Robert Small is an American television, film and event producer who co-created MTV Unplugged with Jim Burns in 1989. He is the president and executive producer of RSE, Robert Small Entertainment, a media production company based in New York City. In 2013 Small began developing his new company, Small Industries, to focus on digital content creation and special projects exploring virtual reality, augmented reality and holographic entertainment.

Television production
In 1989, Small and then partner Jim Burns co-created the music series MTV Unplugged, which they then executive produced.

He was an executive producer for the Pulp Comics series for Comedy Central, which integrated short films and standup material in the same half hour format. It ran from 1996 to 2000. Pulp Comics featured artists such as Louis C.K., Margaret Cho and Dave Attell. RSE also produced specials for HBO with Denis Leary and others in addition to A&E television worldwide.

Small is also credited as an executive producer on projects including MTV's The Spoken Word, AETN's Bio series, TV Land's Top Ten, and VH1's Hard Rock Live.

In the summer of 2009, Small teamed up with Worldwide Biggies as an executive producer for the First Annual Worldwide Fido Awards for Nick at Nite.

RSE continues its work in comedy, music, biographies and documentary production.

Directing
In 2009, Small wrote and directed his first independent documentary feature, Something Out of Nothing, which discusses the world of urban theater. In 2010 it was featured at HBO's Urban World Film Festival, DeadCENTER Film Festival, Black Soil Film Festival, ITVFest (Independent Television Festival), Texas Black Film Festival and the San Francisco Black Film Festival.

He has directed several feature-length documentaries and television specials, including Back from Hell: A Tribute to Sam Kinison (2010) and I Ain't Scared of You: A Tribute to Bernie Mac (2012).

Other work
In 2013 Small became the producer of the Woodstock Comedy Festival, an annual three-day charity event featuring films, stand-up performances, panels and discussion about comedy past and present.

Small is currently the director of The Macaulay Honors College New Media Lab in New York City, part of City University of New York. The Macaulay Honors College is CUNY's honors program.
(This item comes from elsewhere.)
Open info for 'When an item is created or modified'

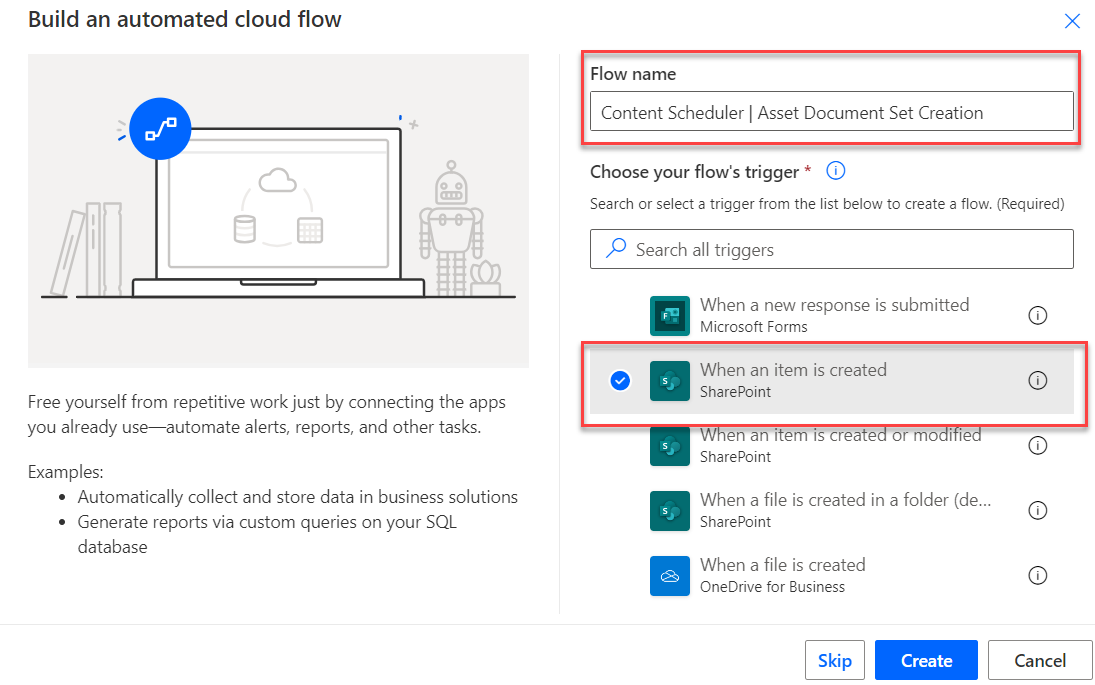[1037, 445]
It gives high-performing students from public colleges the opportunities often associated with the top tier private universities.

Small has been part of a major fundraising effort to renovate the lab on West 67th Street in NYC. The New Media and Digital Content Lab will feature state-of-the-art audio, video and editing facilities in addition to a new green screen stage and streaming capabilities. The lab will offer a start-up incubator, data science program and digital content production all designed to ready students for the high level positions in the science of media.

Awards and honors
For his work on MTV Unplugged, Small won the Peabody Award, and was nominated for Emmy Awards in 1994, 1995 and 1996.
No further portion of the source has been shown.